● WRITTEN INSTRUCTION A
In the univariate simulation passage, what seed value is given to the deesse input?

Univariate simulation (not accounting for non-stationarity)

Fill the input structure for deesse and launch deesse

[6]:

deesse_input = gn.deesseinterface.DeesseInput(
    nx=nx, ny=ny, nz=nz,
    sx=sx, sy=sy, sz=sz,
    ox=ox, oy=oy, oz=oz,
    nv=1, varname='code',
    TI=ti,
    distanceType='categorical',
    nneighboringNode=24,
    distanceThreshold=0.02,
    maxScanFraction=0.15,
    npostProcessingPathMax=1,
    seed=444,
    nrealization=2)

# Run deesse
t1 = time.time() # start time
deesse_output = gn.deesseinterface.deesseRun_mp(deesse_input, nproc=2, nthreads_per_proc=8)
t2 = time.time() # end time
print(f'Elapsed time: {t2-t1:.2g} sec')

deesseRun_mp: DeeSse running on 2 process(es)... [VERSION 3.2 / BUILD NUMBER 20230914 / OpenMP 8 thread(s)]
deesseRun_mp: DeeSse run complete (all process(es))
Elapsed time: 5.3 sec

One observes on the results that the non-stationarity is uncontrolled: region with high density of “orange balls” can be found anywhere.

● WRITTEN INSTRUCTION B
Put the lines of the entries below into a numbered list, from the line containing "The width and" through the last line of the entries, leaving out blank lines and the pictures.

● RECORDS FOR THE TASK
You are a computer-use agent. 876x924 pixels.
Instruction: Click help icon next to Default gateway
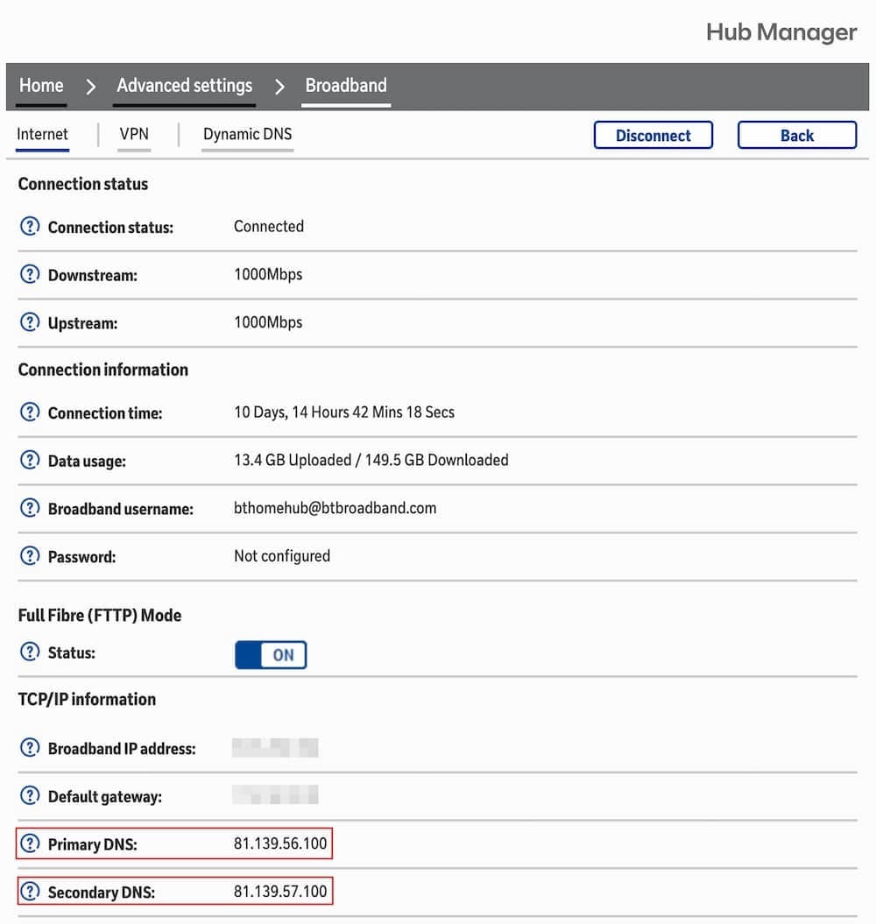click(30, 796)
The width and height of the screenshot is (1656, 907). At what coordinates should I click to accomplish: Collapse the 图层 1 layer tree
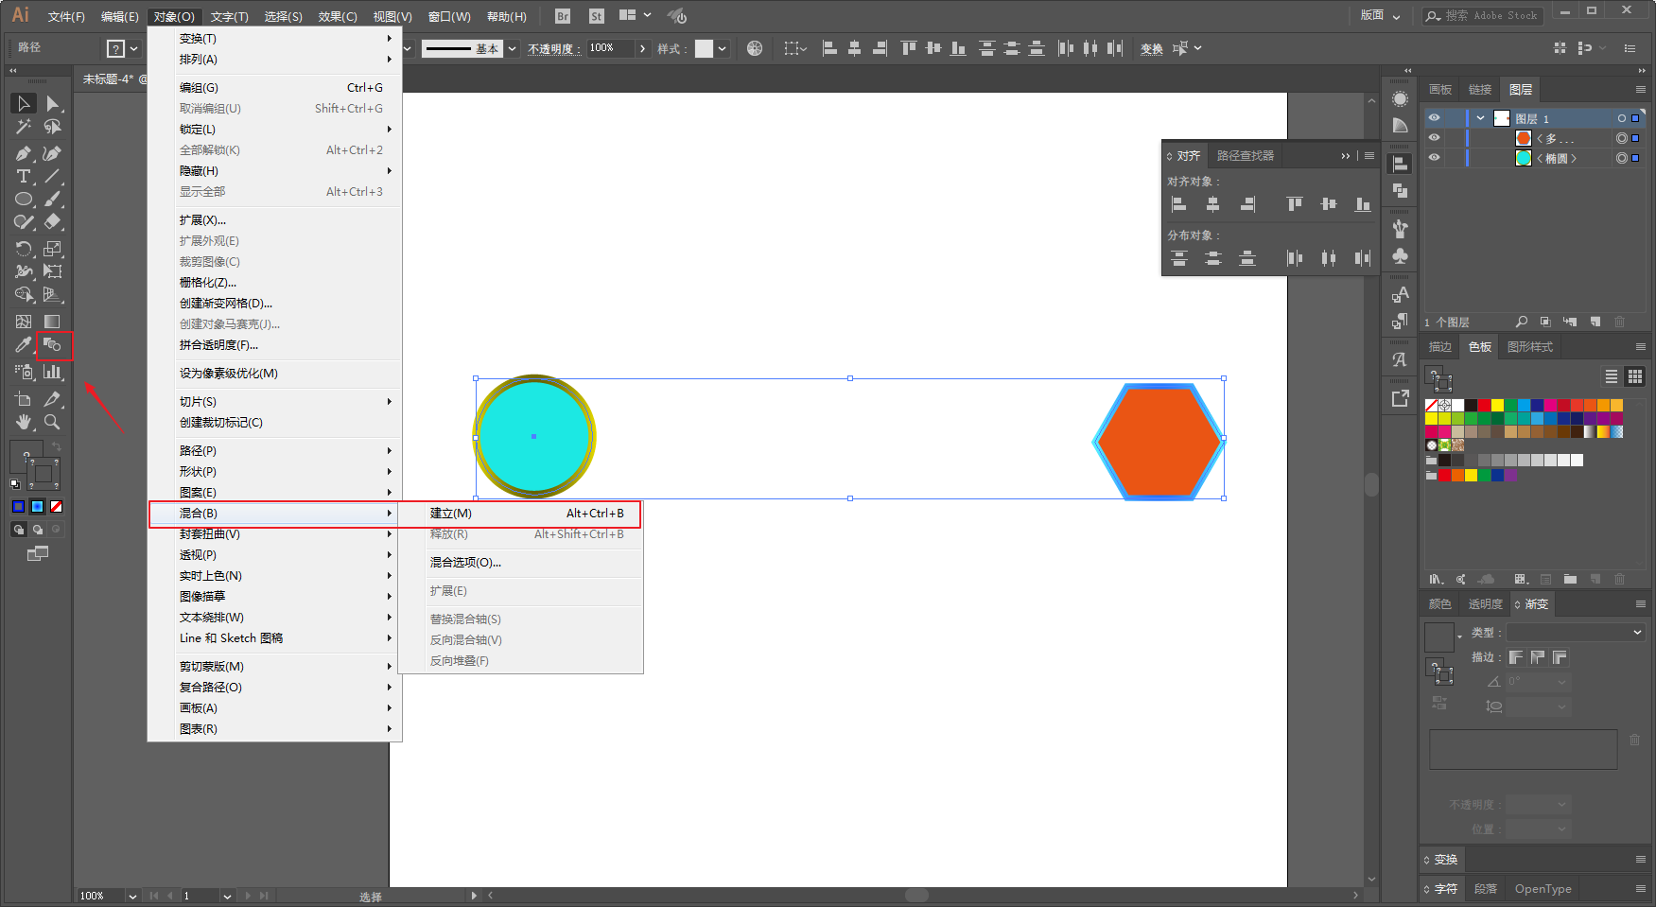pyautogui.click(x=1480, y=118)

● PROBLEM SOLUTION A
444

● PROBLEM SOLUTION B
1. The width and height of the screenshot is (1656, 907). At what coordinates should I click to accomplish: Collapse the 图层 1 layer tree
2. pyautogui.click(x=1480, y=118)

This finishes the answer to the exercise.